--- DOCUMENT SECTION ---

Updated by Alexis Mousset almost 8 years ago
The problem is very likely running rudder-node-to-relay on a pending node.
Updated by François ARMAND almost 8 years ago
It is exactly that: in "rudder-node-to-relay", we are creating the entry "nodeId=XXXX, ou=Nodes, cn=rudder-configuration" if it doesn't already exists. And in node acceptation, we also try to create it - and fail to do so.
So, the correct behaviour is to node fail if the entry exists in node acceptation, but converge toward the state "the entry exists".
Updated by François ARMAND almost 8 years ago
- Target version changed from 4.1.0~beta3 to 3.1.18
And that problem exists since the begining of times.
Updated by François ARMAND almost 8 years ago
- Status changed from New to In progress
- Assignee set to François ARMAND
Updated by François ARMAND almost 8 years ago
- Target version changed from 3.1.18 to 4.1.0~beta3
In fact, we are already doing the correct thing:
override def save(entry : LDAPEntry, removeMissingAttributes:Boolean=false, forceKeepMissingAttributes:Seq[String] = Seq()) : Box[LDIFChangeRecord] = { synchronized { get(entry.dn) match { //TODO if remocoveMissing is false, only get attribute in entry (we don't care of others) case f@Failure(_,_,_) => f case Empty => try { applyAdd(new AddRequest(entry.backed)) } catch {... } case Full(existing) => val mods = LDAPEntry.merge(existing,entry, false, removeMissingAttributes, forceKeepMissingAttributes) if(!mods.isEmpty) { try { applyModify(new ModifyRequest(entry.dn.toString,mods)) } catch { .... } } else Full(LDIFNoopChangeRecord(entry.dn)) } } }
So it would me that the node addition from relay server happened just between the get(entry.dn) and applyAdd - highly improbable. If we are able to reproduce it just an other time, the blame is to find elsewhere.

--- INSTRUCTION ---
Write the next part of the issue thread about the duplicate node entry during node acceptance, picking up after its last comment.

--- ENTRIES PROVIDED ---
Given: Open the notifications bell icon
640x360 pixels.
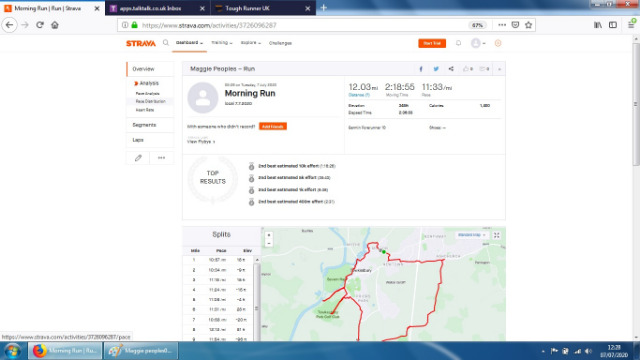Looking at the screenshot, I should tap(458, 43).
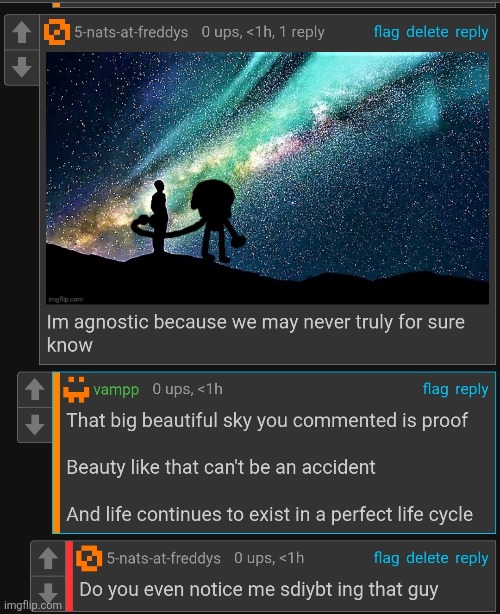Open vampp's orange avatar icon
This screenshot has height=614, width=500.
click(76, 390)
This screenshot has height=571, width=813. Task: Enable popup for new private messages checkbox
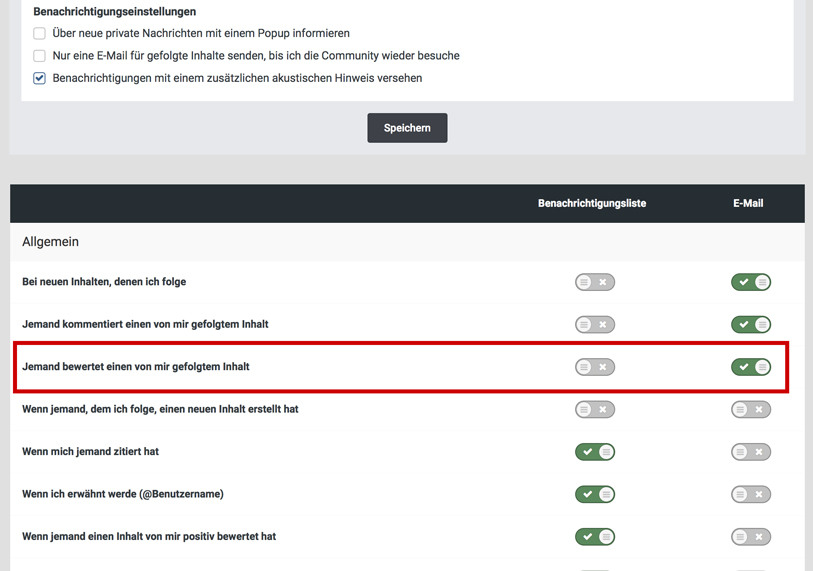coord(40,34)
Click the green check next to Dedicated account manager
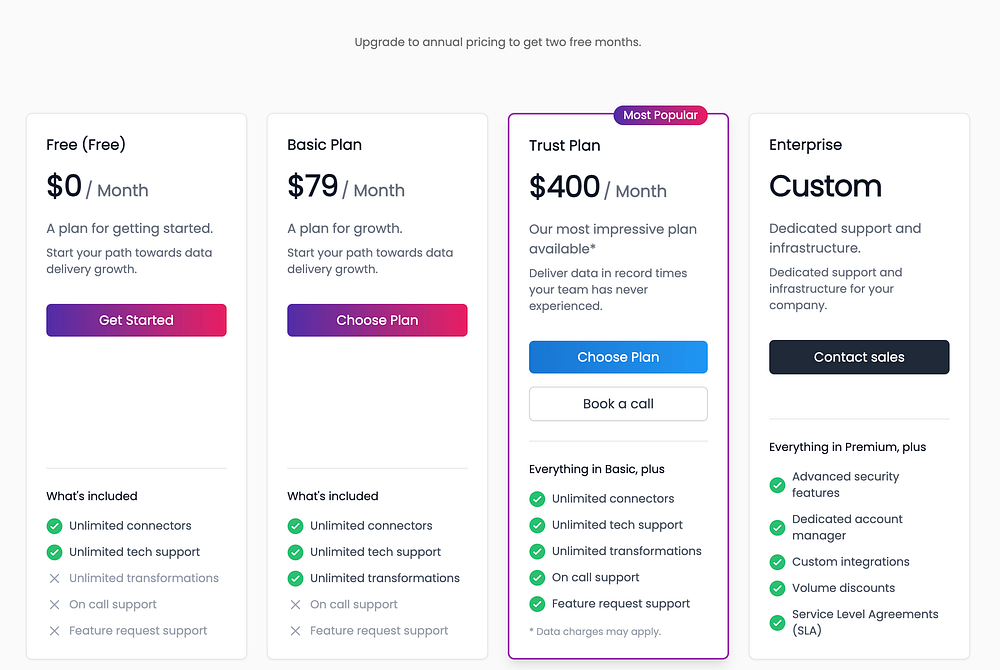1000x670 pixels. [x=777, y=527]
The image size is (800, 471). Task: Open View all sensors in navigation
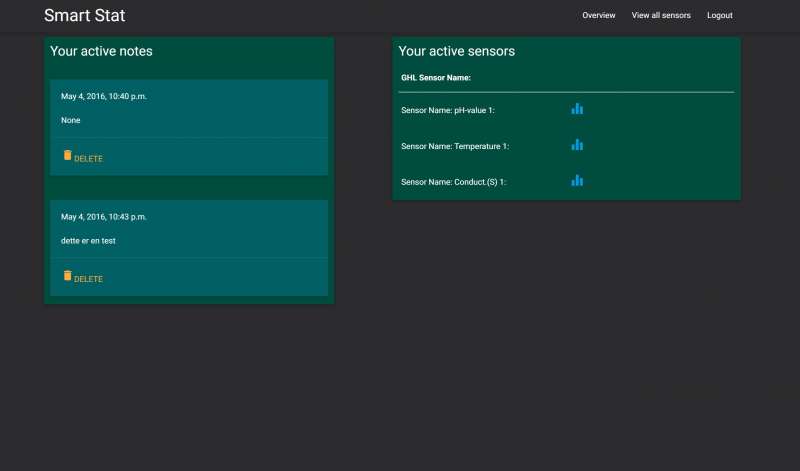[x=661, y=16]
...
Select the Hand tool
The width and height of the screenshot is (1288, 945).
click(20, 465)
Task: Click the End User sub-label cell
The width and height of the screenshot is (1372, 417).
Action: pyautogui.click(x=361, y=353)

--- RESULT ---
Updated by François ARMAND almost 8 years ago
- Status changed from In progress to Rejected
So. I tested several case, try to meet the race condition spot, and never succeeded in doing so. Each time, everything is fine. It means that either Alexis was very unlucky, or we are missing the problem completelly.
I'm going to close it as "can not reproduce". If it happens again, we will know that the problem is not in a race condition.
(because you know, there is that story of the statician who met a colleague who asks him why he never takes the plane. And the statician say "I did the calculus, and the likelyhood that a terrorist with a bomb is in the same plane are too hight for my confort. Then, some weeks latter, the same colleague meet our statician in a plane. He asks "and so, finally, you have decided to be ok with the likelyhood of a bomber in the plane?" And the statician answers "of course not, but I did the stat, and the likelyhood that there is TWO independant bombers in a plane are ok fir my confort. So you know, I'm just taking the plane with my own bomb".)